Segwit Lock In Day

When was Segwit Lock In Day?

On August 9, 2017, the bitcoin protocol upgrade known as ‘Segwit’ (or ‘Segregated Witness’) ‘locked in’.

Segwit Locks In - courtesy

This ‘lock in’ meant that bitcoin users could count on being able to make Segwit transactions within a couple of weeks (known as the ‘grace period’ for miners and users to upgrade their software). Once block 481,824 was reached, Segwit would officially ‘activate’.

Read our article on Segwit Activation Day to learn more.

Segwit Activated - courtesy SatoshiLabs via Trezor Blog. Segwit actually activated a day before expected due to some faster blocks.

Background to the Lock In

On July 20th, 2017, BIP91 locked in.

BIP91 was the original plan for soft forking Segwit into Bitcoin.

In order for the lock in to occur, a simple majority of miners (by hashing power) needed to signal support for Segwit.

However, a majority of miners did not support Segwit.

If you want to learn more about why, you can check out our article on the New York Agreement.

In order to get around this, BIP148 was introduced as a way to pressure miners into signaling support for Segwit.

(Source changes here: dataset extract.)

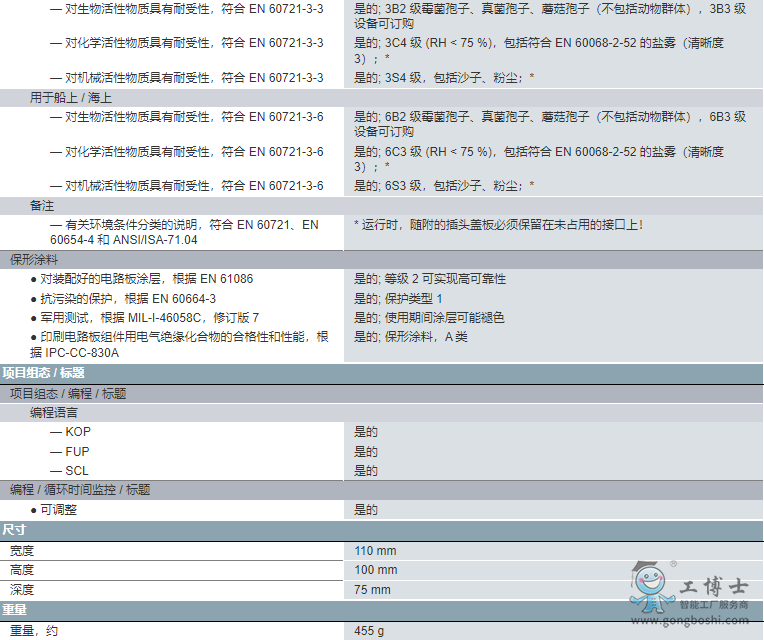
Task: Select the 尺寸 section header bar
Action: tap(14, 529)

This movement was dubbed Bitcoin Independence Day.

This effort worked, and miners overwhelmingly began signaling support for Segwit.

Again, you can learn more about how BIP148 pressured miners in our article on the New York Agreement.

The ‘point of no return’ for a Segwit lock in actually occurred on August 8, 2017, which is why you might see that date on other websites as the Segwit lock in date.

This is technically incorrect though.

Why Was Segwit Lock In Day Important

Segwit Lock In Day is important because it marked the day bitcoin users could be certain they were getting the Segwit upgrade.

This upgrade would ultimately allow bitcoin to finally scale using layer two solutions, such as lightning network.